» **Instructions to follow**: If a record holds a picture, drop the picture and copy everything else exactly.

»»

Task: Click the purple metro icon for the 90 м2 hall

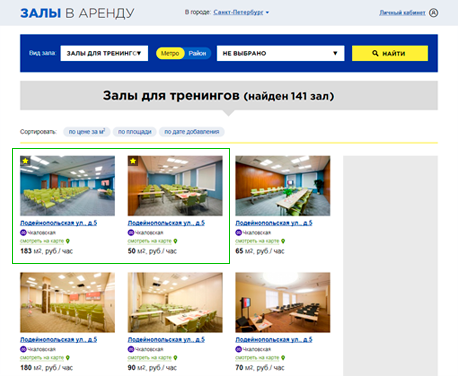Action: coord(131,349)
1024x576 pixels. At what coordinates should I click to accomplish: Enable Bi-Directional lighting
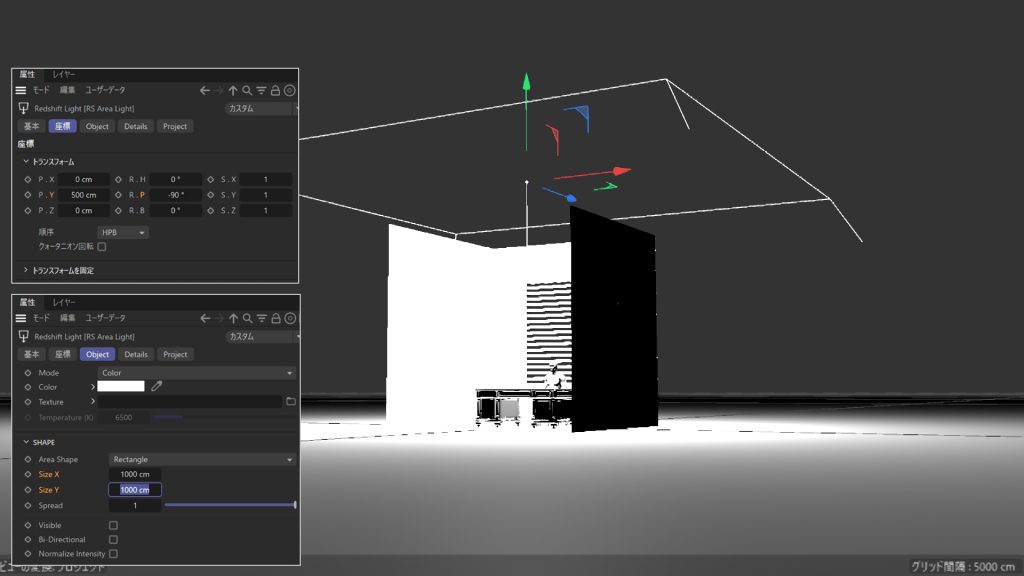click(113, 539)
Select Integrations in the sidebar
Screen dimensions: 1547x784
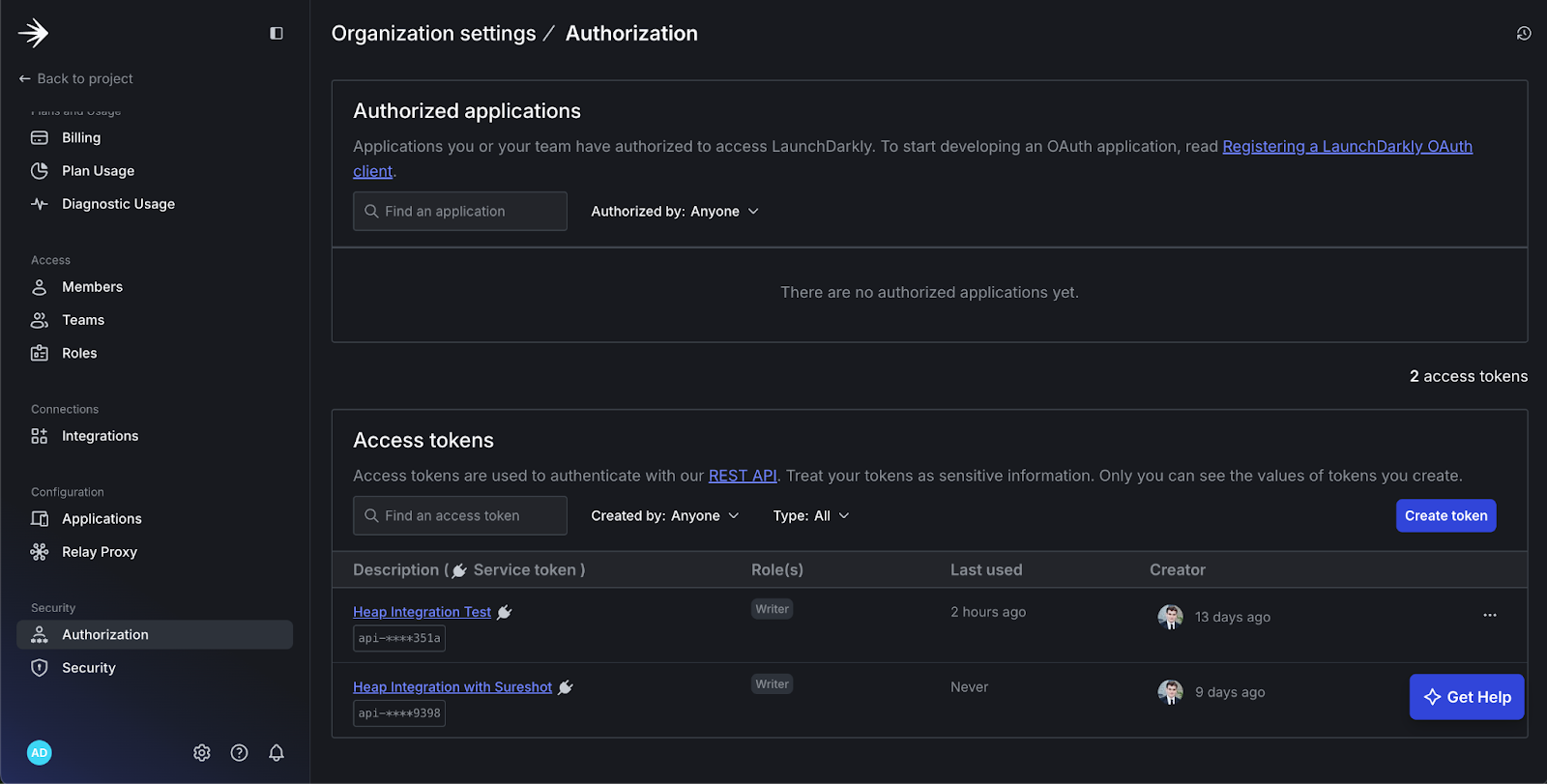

««

» **Answer below**:
Task: Click the purple metro icon for the 90 м2 hall

Action: coord(131,349)
1024x576 pixels. At what coordinates should I click to accomplish: Enable Bi-Directional lighting
click(113, 539)
Select Integrations in the sidebar
Screen dimensions: 1547x784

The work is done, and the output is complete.